Under-display cameras using machine learning

In devices used for videoconferencing, locating the camera behind the display would improve the experience by putting the camera’s viewpoint nearer where the user is looking, thereby recreating the experience of eye contact that individuals have in face-to-face conversations. Additionally, it would allow the display to be larger, using the full surface of the device, and make for a cleaner design, uninterrupted by camera windows or notches.

However, capturing an image through the display entails addressing two objectives that are at odds with each other. First, the display must produce a bright, high-quality image. Secondly, enough light must pass through the display in the other direction for the camera to capture a clear image of the user. Unfortunately, improving the design for one of these goals tends to degrade the other. So, to side-step this conflict, this project investigates whether these challenges can be mitigated computationally.

In addition to this software-based approach, the team has also investigated using active sensing to improve through-screen image capture using optical hardware-based techniques.

The difficulty of capturing an image through the screen is readily apparent when we look at close-ups of typical display panels.

Close-up of a 4K transparent OLED (T‑OLED) display — **Transparent OLED (T‑OLED).** This 4K display is designed specifically to let light through. Even with that design goal, the light transmittance is only 18% and the open area makes up about 20% of the plane.

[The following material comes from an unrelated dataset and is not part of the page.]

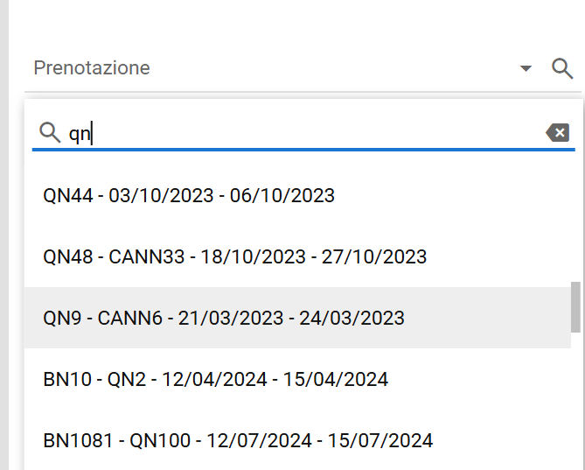Choose the booking starting 03/10/2023
The image size is (585, 470).
point(297,196)
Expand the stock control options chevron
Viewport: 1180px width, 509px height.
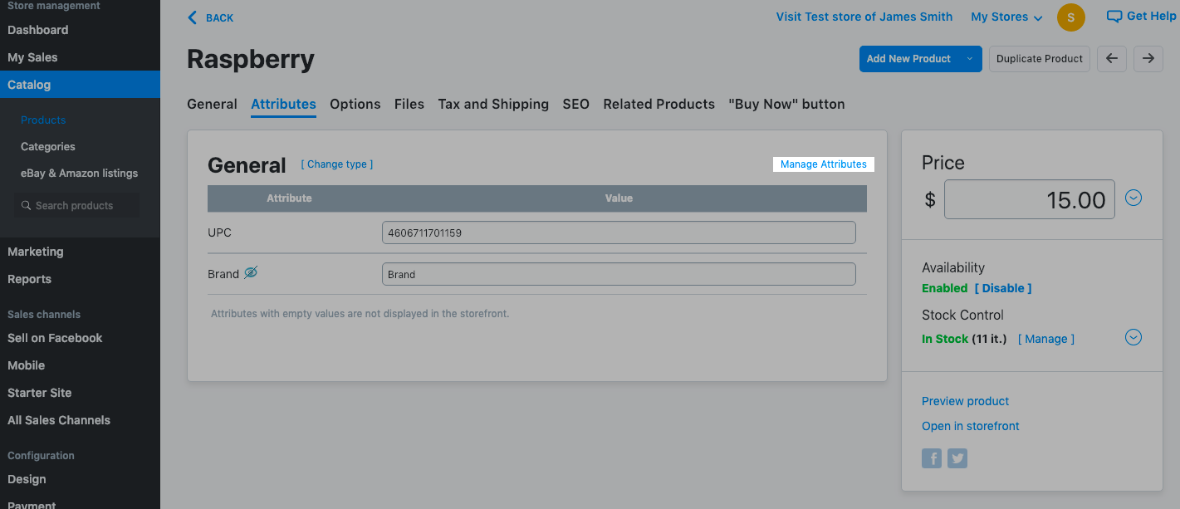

Close-up of a phone PenTile OLED (P‑OLED) display — **PenTile matrix (P‑OLED).** This display, designed for a mobile device, has an even more complex pattern, resulting in a transmittance of only 3%, despite having a slightly greater open area at 23%. Additionally, because of the material, the P‑OLED causes a color shift.

Making the problem even more challenging, these structures are small enough that they diffract the light passing through them, badly degrading the image and corrupting the spatial frequencies in unusual ways due to the complex shapes of the openings.

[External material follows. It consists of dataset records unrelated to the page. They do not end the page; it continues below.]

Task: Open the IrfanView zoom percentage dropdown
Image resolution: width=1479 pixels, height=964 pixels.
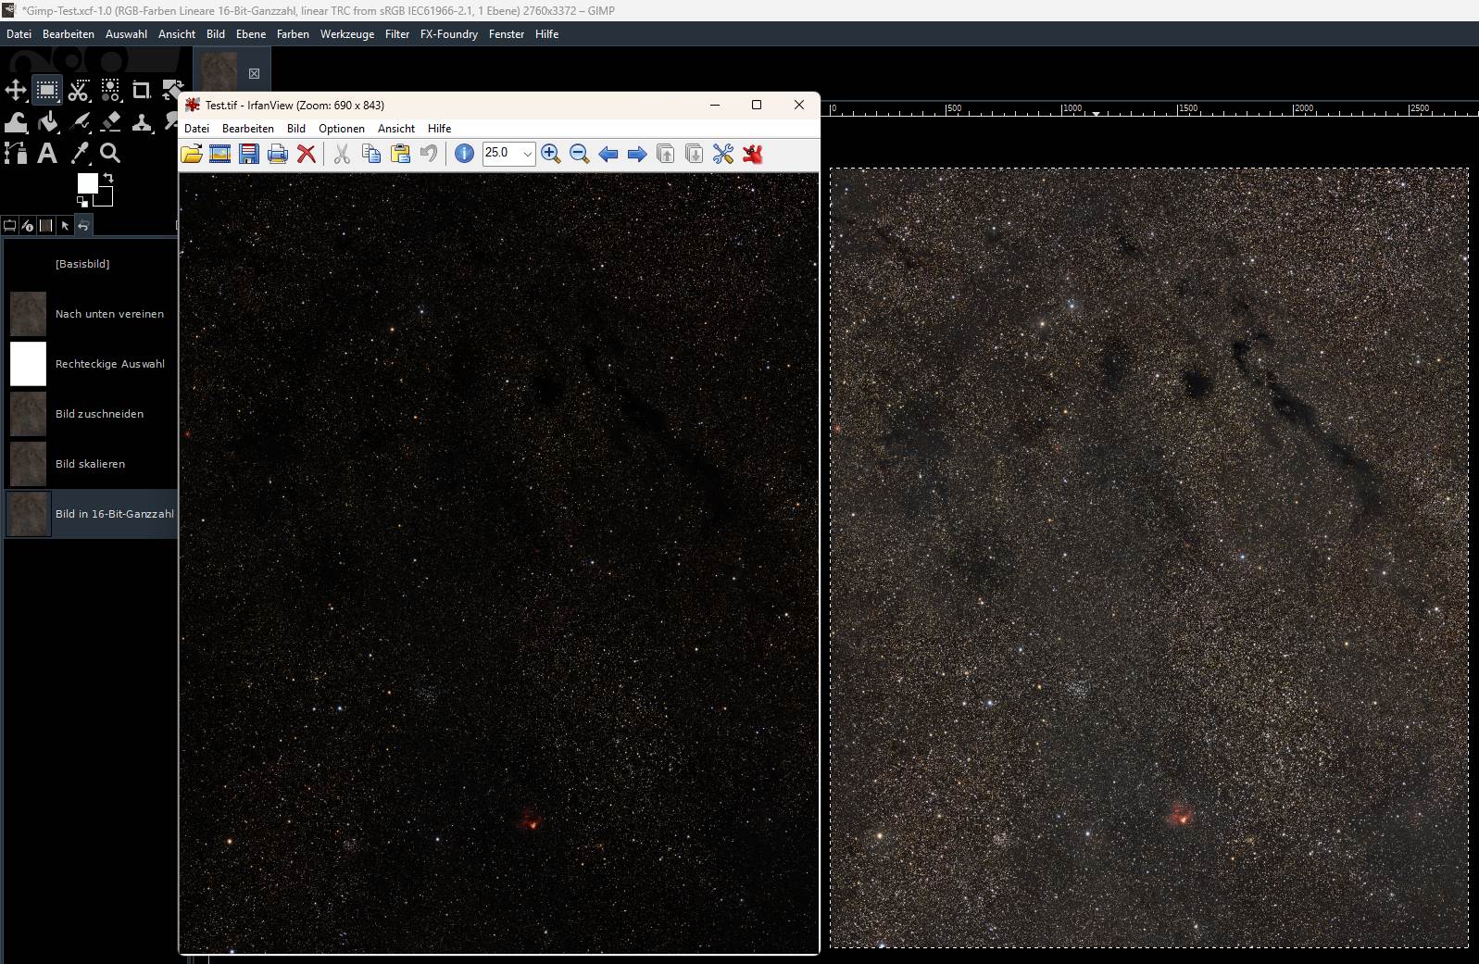Action: tap(527, 154)
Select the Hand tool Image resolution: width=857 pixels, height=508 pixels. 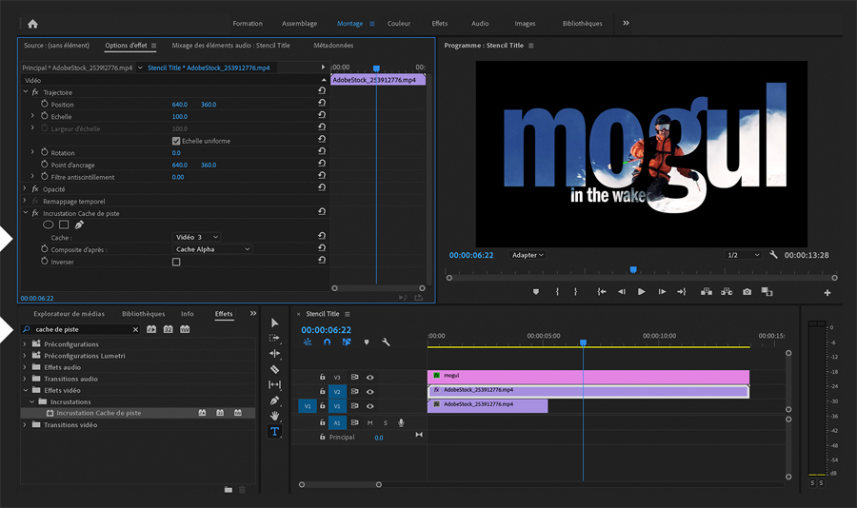click(275, 416)
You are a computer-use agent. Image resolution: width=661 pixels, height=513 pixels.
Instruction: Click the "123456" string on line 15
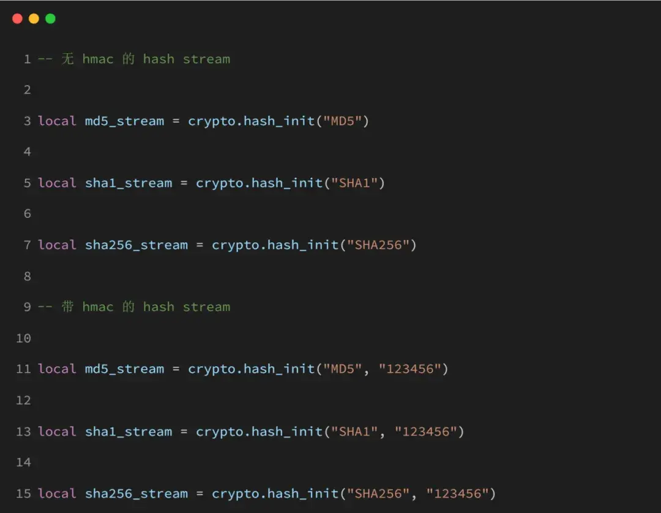coord(457,493)
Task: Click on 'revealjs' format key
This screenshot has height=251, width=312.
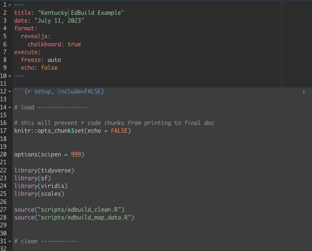Action: (x=36, y=36)
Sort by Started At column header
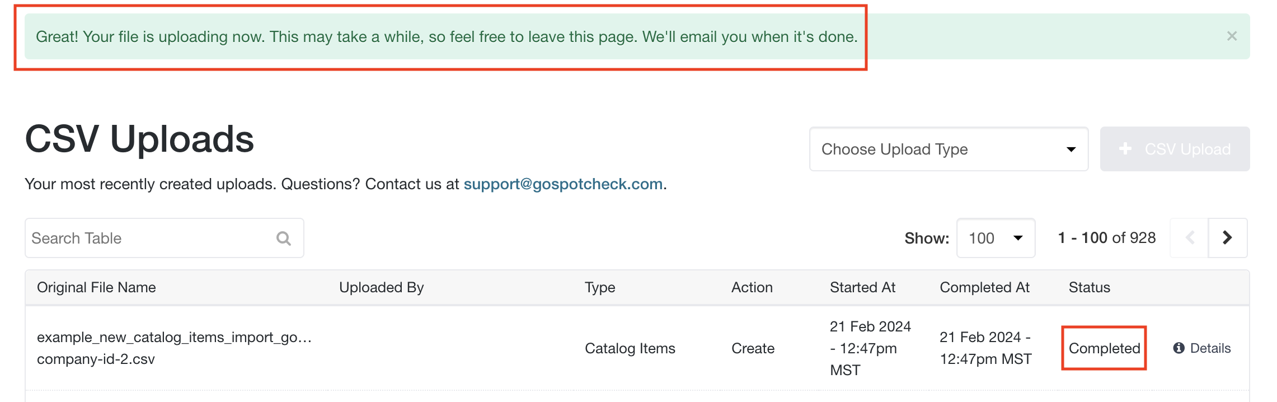Image resolution: width=1277 pixels, height=402 pixels. pyautogui.click(x=862, y=287)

Below are images of the point spread functions (PSF) of the sample T‑OLED and P‑OLED displays mentioned above. A PSF describes what will happen to a point source of light passing through the system (in this case, the displays). A perfect imaging system would leave the point source looking like a point in the PSF. But here the single point of light is diffracted into many additional unintended points (called "side lobes") spread over the image. Since this happens for each source "point" in a real scene, this causes the image to blur as these side lobes mix in unrelated pixels across the sensor. In the PSFs shown, you can see how the differing structures of the two displays diffract the image differently.

A point of light diffracted through a T‑OLED display — The T‑OLED display produces several strong side lobes near the main lobe.

A point of light diffracted through a P‑OLED display — The P‑OLED display produces many weaker and sparse side lobes distributed more widely.

The process

To correct for these distortions, we investigated using supervised learning to train a neural network to produce the unobstructed image given the degraded image. To get data for this training, we constructed an imaging system that photographs a scene (an image on a separate monitor) with a camera twice: once while looking through a display sample and again while unobstructed. A network was trained for each of the two displays described above. (For a more detailed description of the recovery process, see the linked publication.)

The results

The recovered images were found to be sharper and less noisy with both T‑OLED and P‑OLED displays.

Original image of a group of people; same image captured through T‑OLED is blurry; recovered image closely resembles original. — **T‑OLED.** Two image sets, each showing (left) original, (middle) through display, and (right) through display with recovery.

Original image of a lion; same image captured through T‑OLED is blurry; recovered image closely resembles original. — **T‑OLED.** Two image sets, each showing (left) original, (middle) through display, and (right) through display with recovery.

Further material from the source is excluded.